There is so much going on in him in those moments: happy childhood days, the clear and sober workspace in the Revenue Department, with the adding machine clattering away the whole time, an evening of skat with friends in a country inn, the faces of his three friends and card-playing partners, but above all Kalübbe’s foot seeming to hover over a brown-flecked moth on the dusty country road—and the foot being taken back.
Thiel quietly sets the truncheon down on t
he desk behind him. He grips his right wrist in his left hand, and moves it, still shaking, to the curtain.
His fingertips touch the material and his heart seems to turn over.
He takes the curtain and peels it slowly back from the face that comes into view, a white, wrinkled face, snow-white, with a tangle of dark hair above it. Dull eyes look at him.
Here is a man in the dark blue typesetter’s tunic. Slowly it dawns on Thiel that he has seen him once before, in the days after the bombing when he was still at work for the Bauernschaft. A typesetter.
The two men look at each other, don’t move their lips, only look at each other, the spy and the bomber.
The other man’s look is dark and somehow murky . . . and slowly everything drifts into a sort of dream to Thiel. He’s no longer sure if he’s the one who’s standing behind the curtain or the one drawing it aside. He stands there dimly, reaches into the dark, everything goes hazy . . .
Slowly—oh so slowly!—Thiel allows the curtain pleats to cover the face, he reaches for his rubber truncheon. Backing away, keeping his eye on the voluminous material, he leaves the room. At the door, he switches the light off. And then he climbs heavily and muzzily up to his garret.
Once in his garret he lies down on his rugs and tries to think.

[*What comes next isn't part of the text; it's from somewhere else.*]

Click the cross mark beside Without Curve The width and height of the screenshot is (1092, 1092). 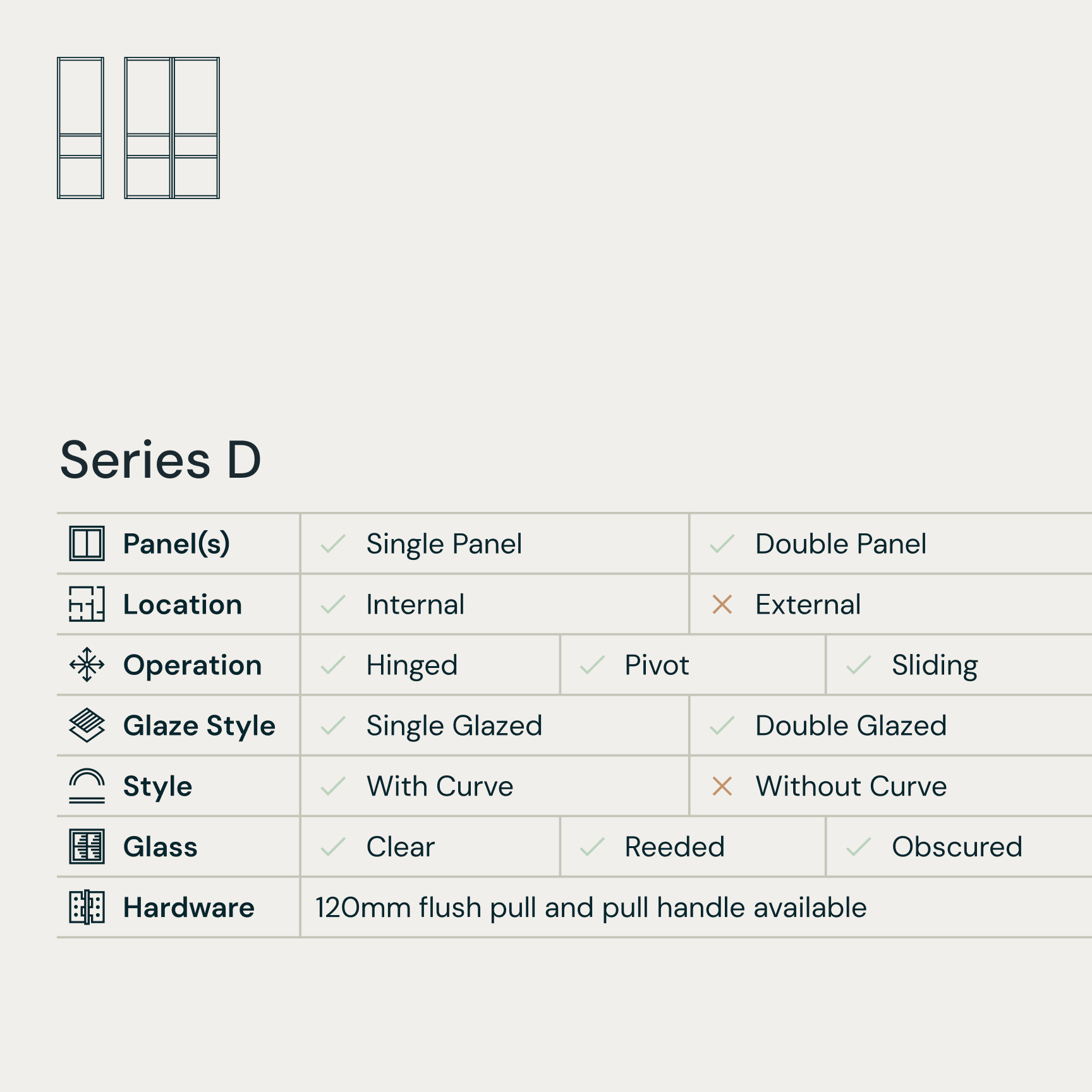pos(722,786)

But everything is far too obscure. The thought keeps coming to him: I’ve been a coward. I should have smashed him in the face with the truncheon. I’ve been a coward.

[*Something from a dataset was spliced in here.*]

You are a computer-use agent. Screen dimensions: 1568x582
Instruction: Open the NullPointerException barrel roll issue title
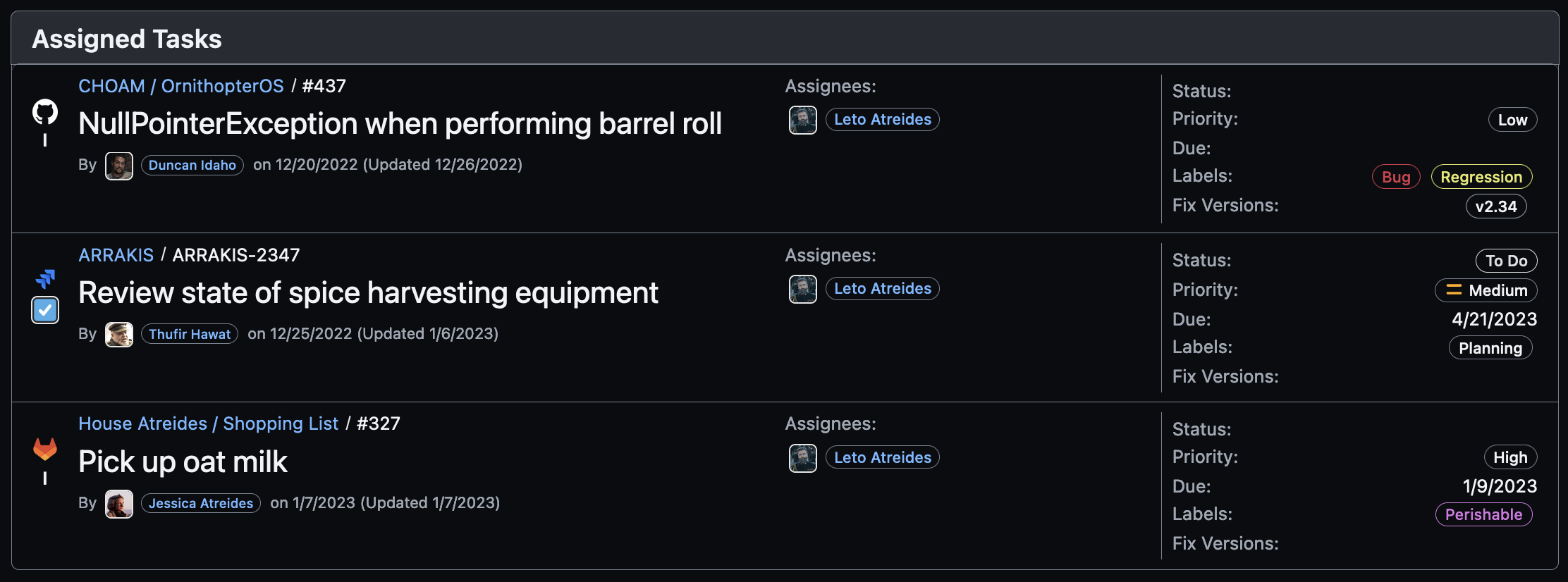[400, 124]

And: If only I hadn’t taken out the dirty postcards! I was feeble! A coward!
Suddenly he jumps up. He must have been asleep. But only for a second, he thinks.
Now he hears through the whole building the sound of a key being pushed into the lock on the front door, then someone unlocks the door, and comes up the stairs, and it’s a familiar tread.
Well, well, he thinks. Well, well. Here’s trouble.
But there isn’t anything. He hears Padberg going into his study. Hears him fossicking around.
No trouble?
But the man must be there, the typesetter with the dark hair and the muddy eyes!
No trouble!
Is the typesetter not really there?
Slowly Thiel climbs down the stairs. He feels incredibly tired and has a bad taste in his mouth.
Padberg is sitting at his desk, smoking a cigar and stuffing papers into a briefcase. A suitcase is by the door.
‘Evening, guard dog,’ says Padberg in tip-top mood. ‘You were so fast asleep earlier I couldn’t face waking you.’
‘Evening,’ says Thiel.
‘Listen,’ Padberg resumes, ‘I have to go to Berlin right away. They’re thinking of getting up some sort of united front against the farmers. That dummy Temborius is bestirring himself. Maybe there’ll be some work for you to do again soon.’ And he mimes a throwing action with one hand.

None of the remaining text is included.